(DATA TO PROCESS Opens)

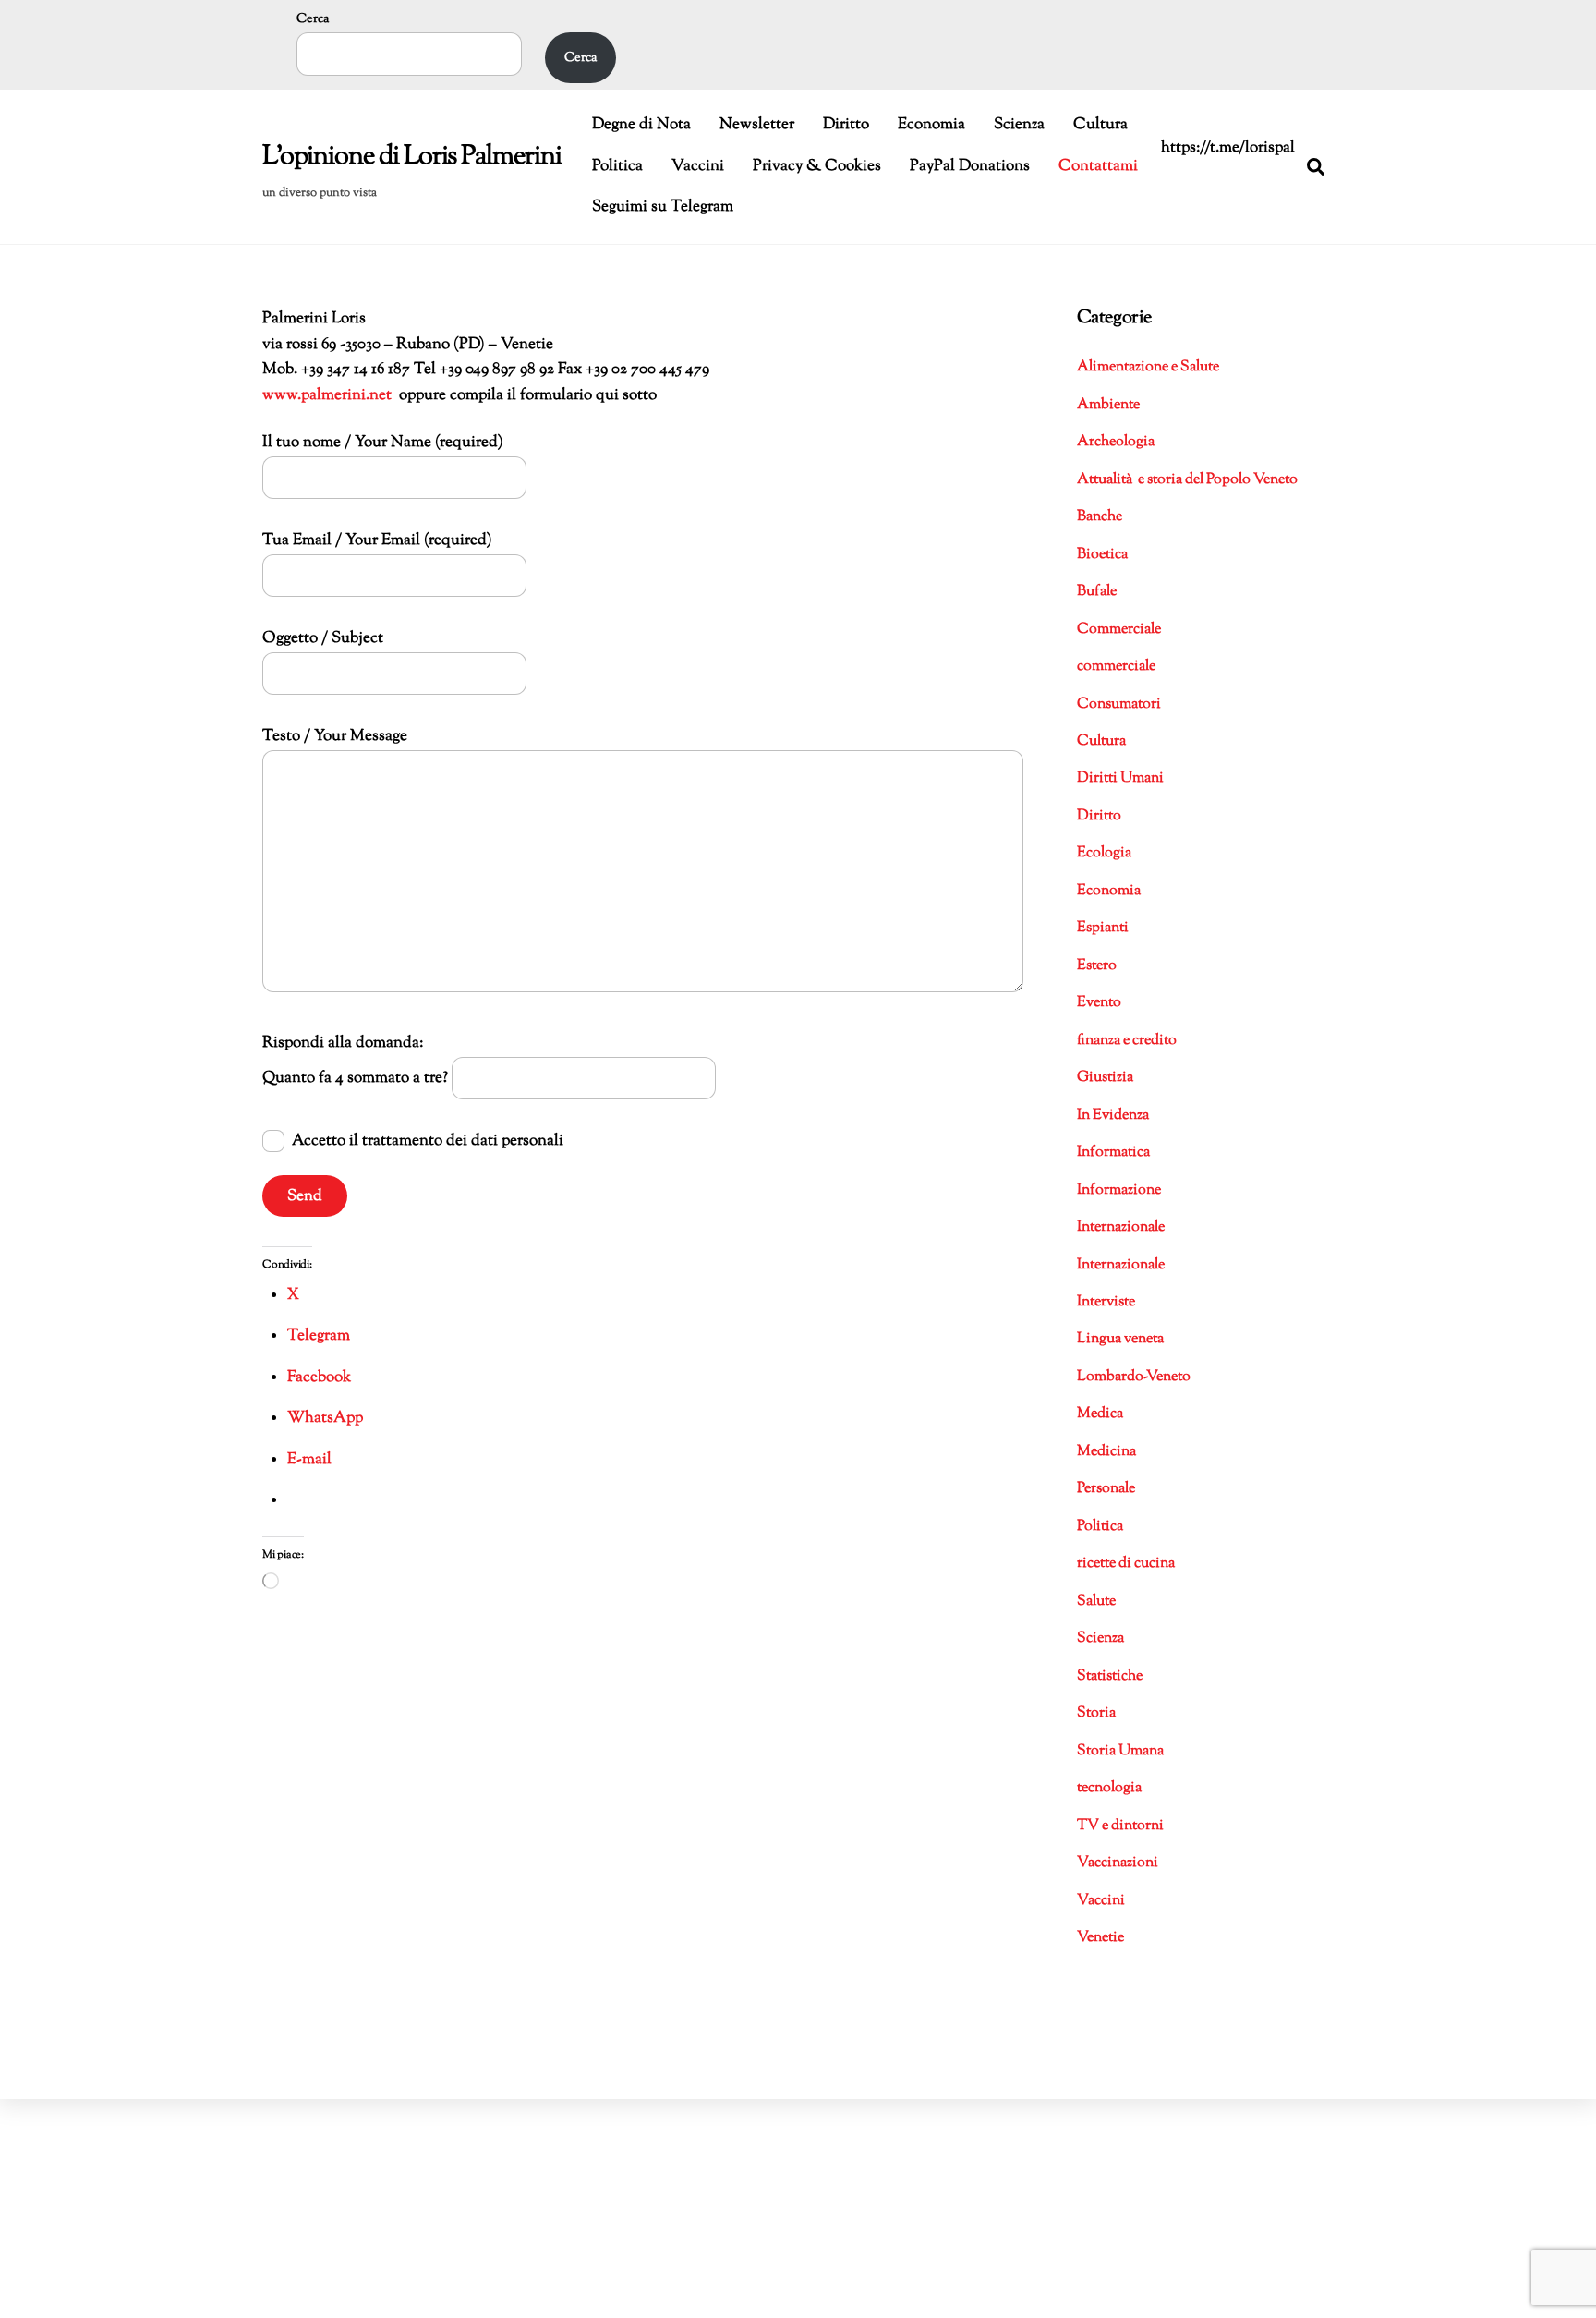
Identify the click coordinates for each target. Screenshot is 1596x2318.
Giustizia (1105, 1077)
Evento (1099, 1002)
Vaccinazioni (1117, 1863)
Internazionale (1121, 1227)
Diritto (846, 125)
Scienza (1019, 125)
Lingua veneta (1120, 1339)
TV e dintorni (1120, 1826)
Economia (931, 125)
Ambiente (1108, 405)
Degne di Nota (641, 125)
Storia (1096, 1713)
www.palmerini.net (327, 395)
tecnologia (1109, 1788)
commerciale (1116, 666)
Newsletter (756, 125)
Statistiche (1110, 1676)
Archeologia (1116, 442)
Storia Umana (1120, 1751)
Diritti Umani (1120, 778)
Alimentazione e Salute (1148, 367)
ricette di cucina (1126, 1563)
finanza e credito (1127, 1040)
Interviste (1106, 1302)
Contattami (1098, 166)
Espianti (1103, 928)
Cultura (1100, 125)
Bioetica (1102, 554)
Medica (1100, 1414)
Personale (1106, 1488)
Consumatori (1119, 704)
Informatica (1113, 1152)
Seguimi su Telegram (662, 207)
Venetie (1100, 1937)
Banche (1099, 517)
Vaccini (697, 166)
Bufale (1097, 591)
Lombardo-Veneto (1134, 1377)
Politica (617, 166)
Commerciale (1119, 629)
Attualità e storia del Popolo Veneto (1187, 480)
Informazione (1119, 1190)
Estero (1097, 966)
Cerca (312, 19)
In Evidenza (1113, 1115)
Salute (1096, 1601)
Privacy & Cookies (817, 166)
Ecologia (1104, 853)
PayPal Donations (970, 166)
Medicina (1106, 1451)
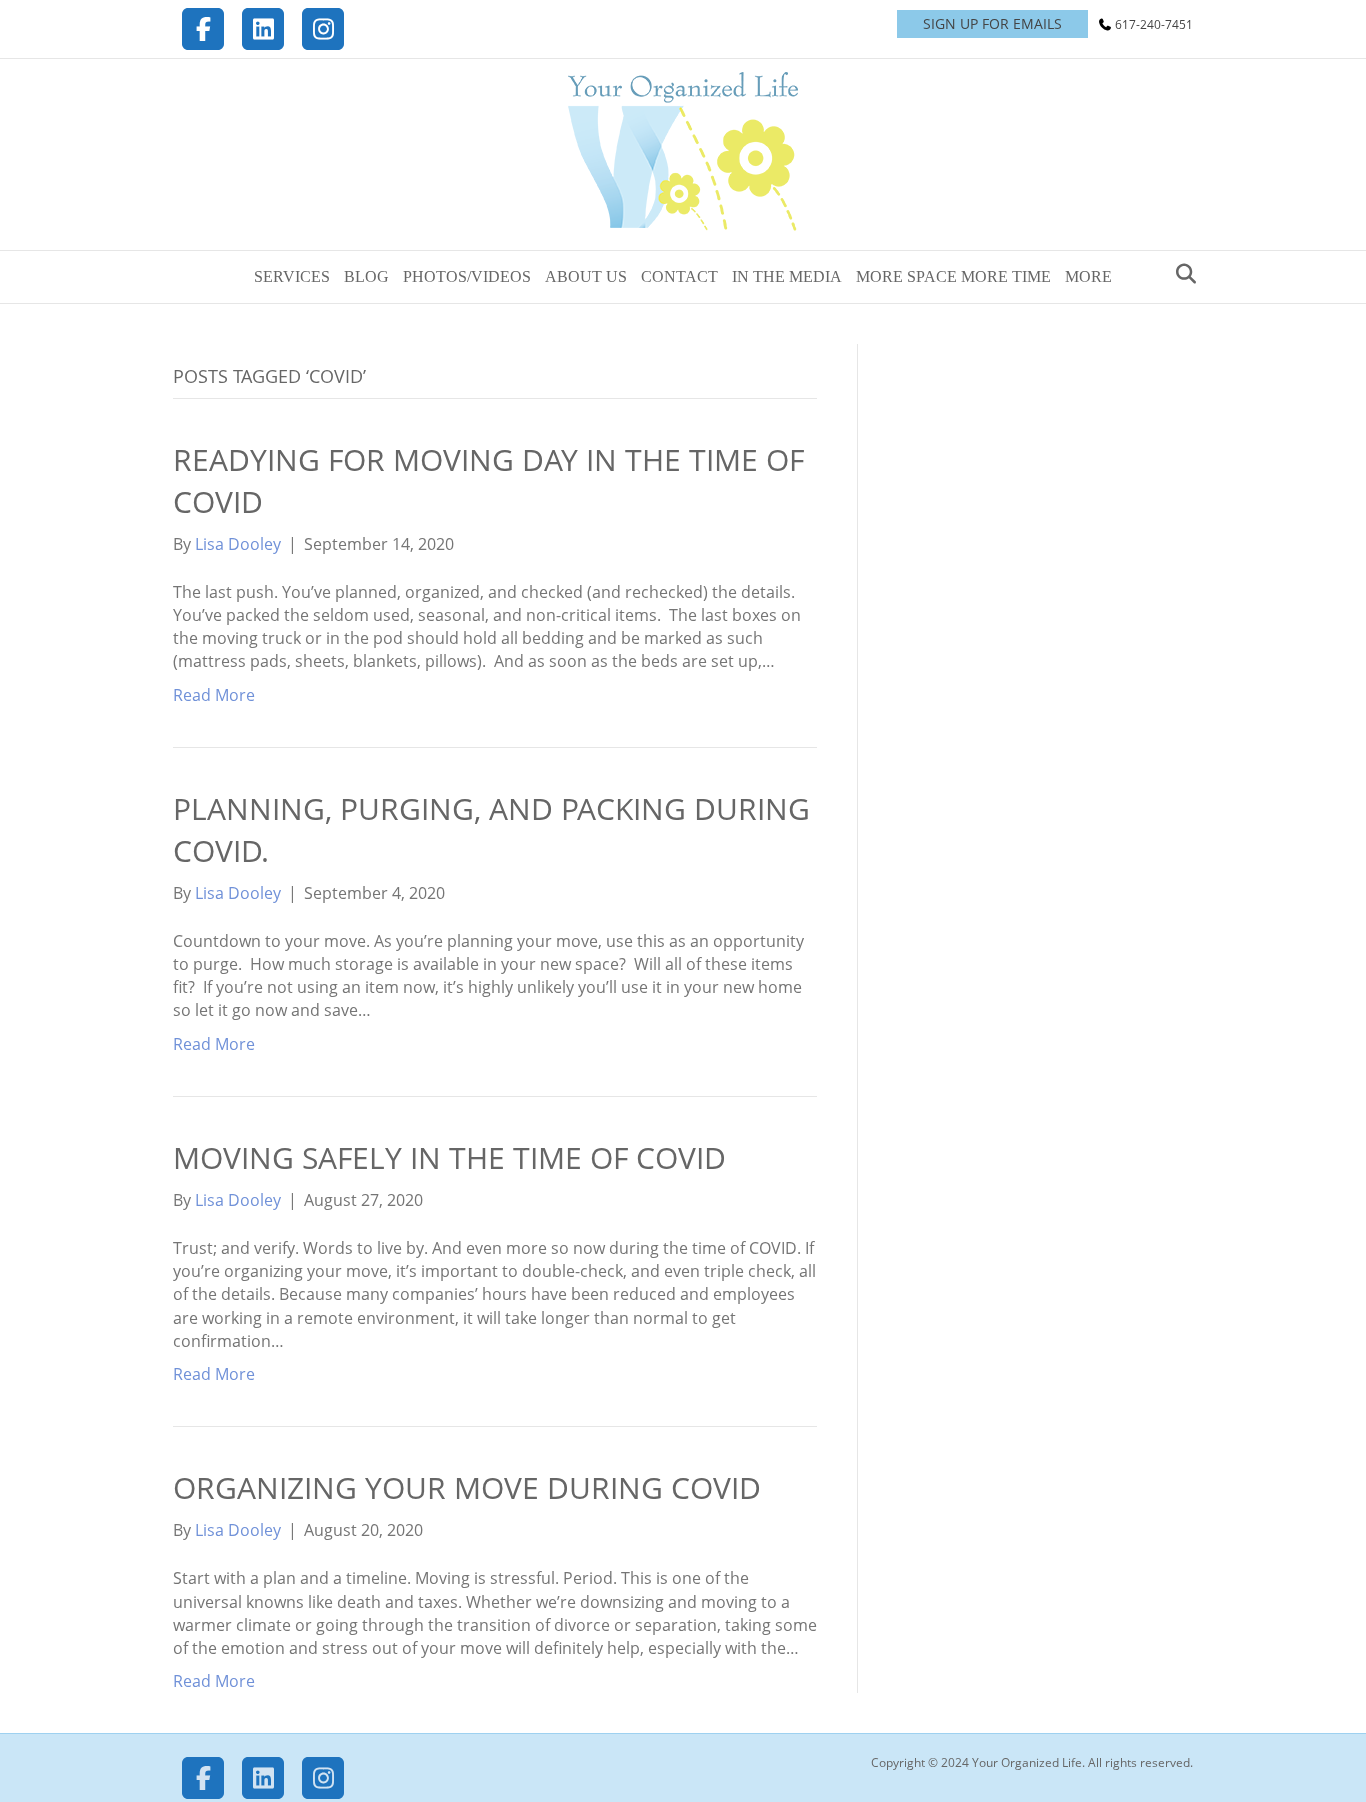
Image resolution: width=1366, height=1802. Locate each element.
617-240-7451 (1154, 24)
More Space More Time (953, 276)
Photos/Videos (467, 276)
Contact (679, 276)
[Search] (1180, 274)
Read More (214, 695)
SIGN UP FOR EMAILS (992, 23)
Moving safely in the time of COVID (449, 1157)
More (1088, 276)
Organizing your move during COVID (467, 1487)
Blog (366, 276)
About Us (586, 276)
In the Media (787, 276)
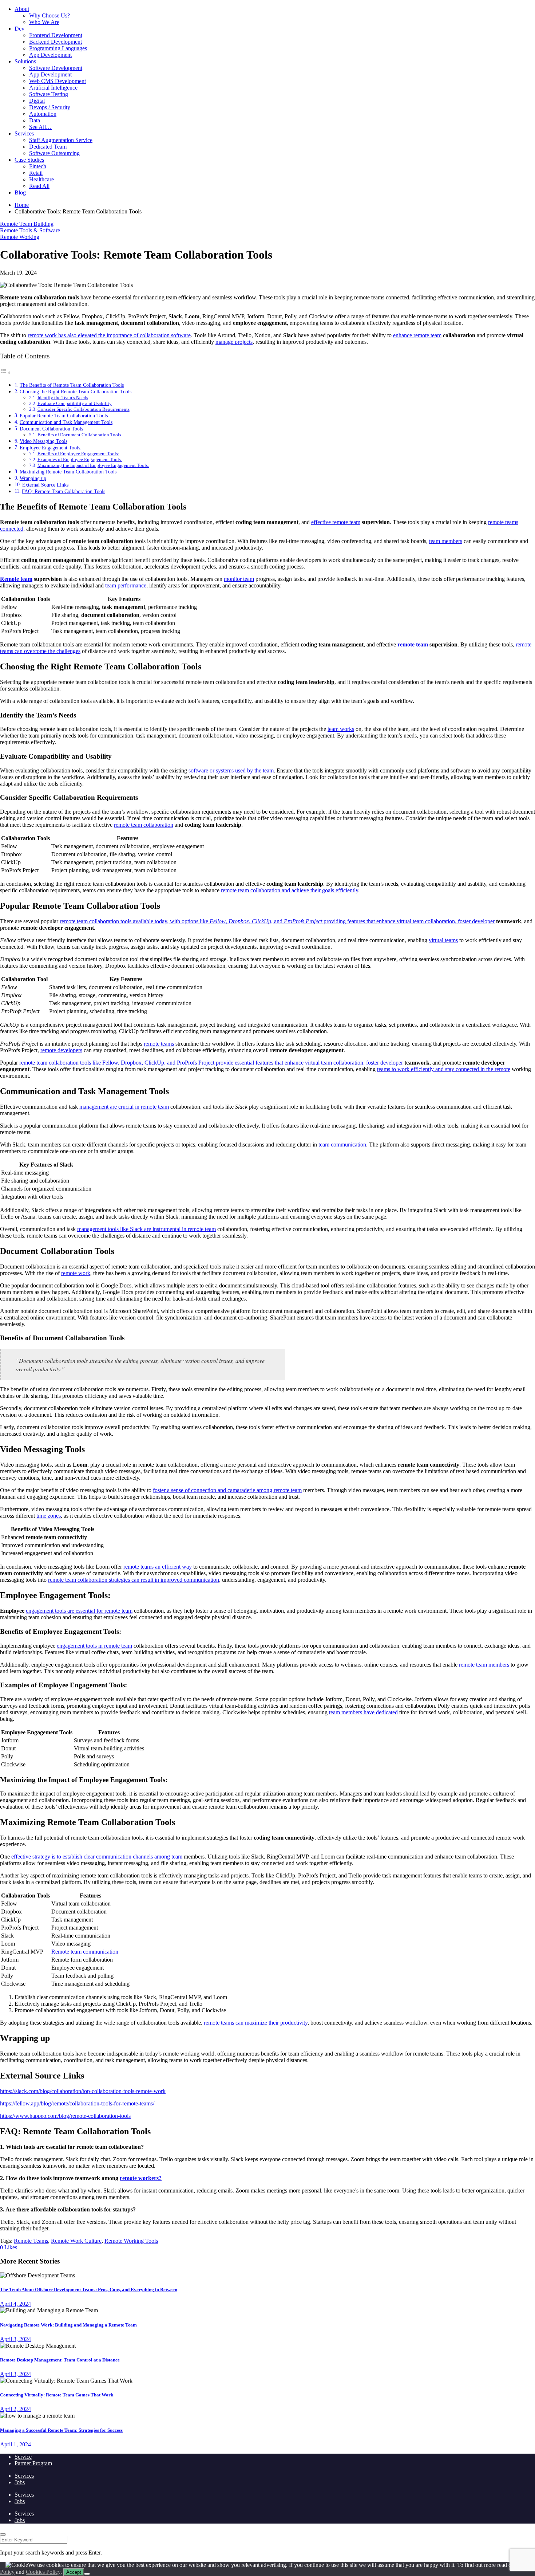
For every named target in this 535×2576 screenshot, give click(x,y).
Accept (73, 2572)
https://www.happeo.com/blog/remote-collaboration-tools (65, 2116)
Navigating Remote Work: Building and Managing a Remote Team (68, 2325)
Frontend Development (55, 35)
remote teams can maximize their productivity (256, 2022)
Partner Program (33, 2463)
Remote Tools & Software (30, 230)
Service (23, 2457)
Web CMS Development (57, 81)
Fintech (37, 166)
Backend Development (55, 42)
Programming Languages (58, 48)
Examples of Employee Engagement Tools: (79, 459)
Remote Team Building (27, 224)
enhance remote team (417, 335)
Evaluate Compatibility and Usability (74, 403)
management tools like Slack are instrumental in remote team (146, 1229)
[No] (87, 2574)
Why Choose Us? (49, 15)
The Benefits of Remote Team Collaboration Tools (72, 385)
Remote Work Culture (76, 2241)
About (22, 9)
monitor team (239, 579)
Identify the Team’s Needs (62, 397)
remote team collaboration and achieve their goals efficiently (289, 890)
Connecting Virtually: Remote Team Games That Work (56, 2395)
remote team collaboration (143, 825)
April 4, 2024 (15, 2304)
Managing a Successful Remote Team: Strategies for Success (61, 2430)
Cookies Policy (43, 2572)
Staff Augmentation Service (60, 140)
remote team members (484, 1664)
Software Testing (48, 94)
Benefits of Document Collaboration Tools (79, 434)
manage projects (234, 342)
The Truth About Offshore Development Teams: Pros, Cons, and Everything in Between (88, 2289)
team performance (125, 585)
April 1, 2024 (15, 2444)
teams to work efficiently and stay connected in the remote (443, 1069)
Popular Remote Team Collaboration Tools (64, 415)
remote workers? (141, 2178)
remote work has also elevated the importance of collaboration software (109, 335)
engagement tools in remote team (94, 1646)
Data (34, 120)
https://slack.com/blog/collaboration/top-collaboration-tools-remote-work (83, 2091)
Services (24, 133)
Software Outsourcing (54, 153)
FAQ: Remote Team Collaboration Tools (63, 491)
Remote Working (19, 237)
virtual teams (443, 940)
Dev (19, 28)
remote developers (61, 1050)
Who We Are (44, 22)
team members (445, 541)
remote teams (159, 1044)
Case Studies (29, 160)
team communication (342, 1144)
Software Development (55, 68)
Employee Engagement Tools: (51, 448)
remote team (412, 644)
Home (22, 205)
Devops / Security (49, 107)
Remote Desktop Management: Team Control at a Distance (60, 2360)
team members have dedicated (363, 1712)
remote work (75, 1273)
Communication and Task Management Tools (66, 422)
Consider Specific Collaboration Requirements (83, 409)
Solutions (25, 61)
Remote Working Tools (131, 2241)
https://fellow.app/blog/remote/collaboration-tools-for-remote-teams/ (77, 2103)
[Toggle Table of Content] (5, 372)
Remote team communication (84, 1951)
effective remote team (335, 522)
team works (341, 729)
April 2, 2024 (15, 2409)
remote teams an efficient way (157, 1567)
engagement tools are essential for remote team (79, 1611)
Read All (39, 186)
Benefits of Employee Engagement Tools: (78, 453)
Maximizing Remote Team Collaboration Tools (68, 472)
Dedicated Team (48, 146)
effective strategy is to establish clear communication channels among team (96, 1856)
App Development (50, 55)
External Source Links (45, 485)
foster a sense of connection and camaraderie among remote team (227, 1490)
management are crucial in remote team (124, 1107)
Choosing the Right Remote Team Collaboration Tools (75, 391)
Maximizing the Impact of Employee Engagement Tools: (93, 465)
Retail (36, 173)
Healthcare (41, 179)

(DATA TO PROCESS Closes)

#### TASK ITEM:
For this answer, return word for word the lines from the first line of the records through the line containing "In the Media (787, 276)". Omit the pictures.

#### RESPONSE TO THIS TASK:
Identify the click coordinates for each target. Screenshot is 1596x2318.
Giustizia (1105, 1077)
Evento (1099, 1002)
Vaccinazioni (1117, 1863)
Internazionale (1121, 1227)
Diritto (846, 125)
Scienza (1019, 125)
Lingua veneta (1120, 1339)
TV e dintorni (1120, 1826)
Economia (931, 125)
Ambiente (1108, 405)
Degne di Nota (641, 125)
Storia (1096, 1713)
www.palmerini.net (327, 395)
tecnologia (1109, 1788)
commerciale (1116, 666)
Newsletter (756, 125)
Statistiche (1110, 1676)
Archeologia (1116, 442)
Storia Umana (1120, 1751)
Diritti Umani (1120, 778)
Alimentazione e Salute (1148, 367)
ricette di cucina (1126, 1563)
finanza e credito (1127, 1040)
Interviste (1106, 1302)
Contattami (1098, 166)
Espianti (1103, 928)
Cultura (1100, 125)
Bioetica (1102, 554)
Medica (1100, 1414)
Personale (1106, 1488)
Consumatori (1119, 704)
Informatica (1113, 1152)
Seguimi su Telegram (662, 207)
Venetie (1100, 1937)
Banche (1099, 517)
Vaccini (697, 166)
Bufale (1097, 591)
Lombardo-Veneto (1134, 1377)
Politica (617, 166)
Commerciale (1119, 629)
Attualità e storia del Popolo Veneto (1187, 480)
Informazione (1119, 1190)
Estero (1097, 966)
Cerca (312, 19)
In Evidenza (1113, 1115)
Salute (1096, 1601)
Privacy & Cookies (817, 166)
Ecologia (1104, 853)
PayPal Donations (970, 166)
Medicina (1106, 1451)
Image resolution: width=1366, height=1802. Locate each element.
617-240-7451 (1154, 24)
More Space More Time (953, 276)
Photos/Videos (467, 276)
Contact (679, 276)
[Search] (1180, 274)
Read More (214, 695)
SIGN UP FOR EMAILS (992, 23)
Moving safely in the time of COVID (449, 1157)
More (1088, 276)
Organizing your move during COVID (467, 1487)
Blog (366, 276)
About Us (586, 276)
In the Media (787, 276)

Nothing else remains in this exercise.